Pictured above: Tony Churnside and previous Real Jobs case study Eloise Whitmore
I work for the BBC looking after the technology that drives all their radio stations. I also produce a lot of radio content, including experimental audio content, using techniques developed during my PhD.
Why did you choose to work in acoustics?
I used to play in a band. It was great fun, but there came a point when I needed to start paying a mortgage! Having done a pop music degree in the 90s, I decided to return to Salford University to study a STEM Masters in Audio Acoustics. I then started working in Audio Research at BBC R&D. An opportunity then came up to undertake a PhD in Audio Engineering and I jumped at the chance. Now I make radio, and help other people make radio.
What makes acoustics interesting?
I like sound, audio and radio. You can transport people with sound, and the cliché of “radio is like TV but with better pictures” is one I believe. I also like working in radio because it’s a nice, friendly community and everyone knows everyone else.
What’s one of the most exciting projects you’ve ever done?
Producing the Vostok K Incident working with Salford, Southampton & Surrey Universities, and BBC R&D. This was a radio drama using audio technology to allow the sound design and story to expand across multiple mobile phones for better immersion. When we embarked on the project, we really weren’t sure how we were going to make it and how it would turn out!
What do you do on a typical workday?
I’m sure everyone says this, but there isn’t really a typical day.
What do you love about your job?
I love helping solve problems that don’t yet have solutions and creating something out of nothing.
What is most challenging about your job?
When working in topical or current affairs environments the time pressure can be stressful.

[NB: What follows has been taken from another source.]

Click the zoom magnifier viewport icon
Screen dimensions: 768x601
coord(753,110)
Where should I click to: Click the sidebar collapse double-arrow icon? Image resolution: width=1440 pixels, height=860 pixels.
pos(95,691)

What are the most important skills to have in your job?
Due to my technical background, I often get called on by radio producers to help when they are making content that’s not ‘business as usual’ for them. It’s important to quickly understand what they want, in order to help them.
What else might a student need to know about a career in acoustics?
It can take you in so many different directions. I’ve presented academic work all over the world, been interviewed on TV and Radio, and helped make immersive content that’s potentially listened to by millions of people.
Tell us a fun acoustic fact!
If you watch darts on TV, the sound of the dart hitting the board is actually a recording of a kick drum! The play back is triggered by a contact microphone on the dart board.
What advice would you give a young person who was considering engineering as a future career?
1) Say yes to as many opportunities as you can, being open to try new things that are out of your comfort zone is a great way to develop skills, gain experience and understand what you do (and don’t) want to do.
2) It’s great to have a plan of where you want to be in 5 years, but don’t be surprised if you find yourself somewhere you didn’t expect.
3) Don't cap your ambitions. In the first few years of being a Research Engineer I’d been on national TV and Radio, worked with BBC Philharmonic, Bjork and Elbow. Not because I’m the best engineer in the world, but because whenever I saw an opportunity I seized it.
4) In the early part of your career, find an employer that values and is willing to invest in its staff. The BBC were great with that for me (and I’m sure there are many other employers like this too).
What skills and personal qualities are important for being an engineer?
All the engineering bits are obviously important, but it is so important to be able to connect and communicate well with other human beings. And authenticity and friendliness are as important as things like having strong presentation skills and being a good team member.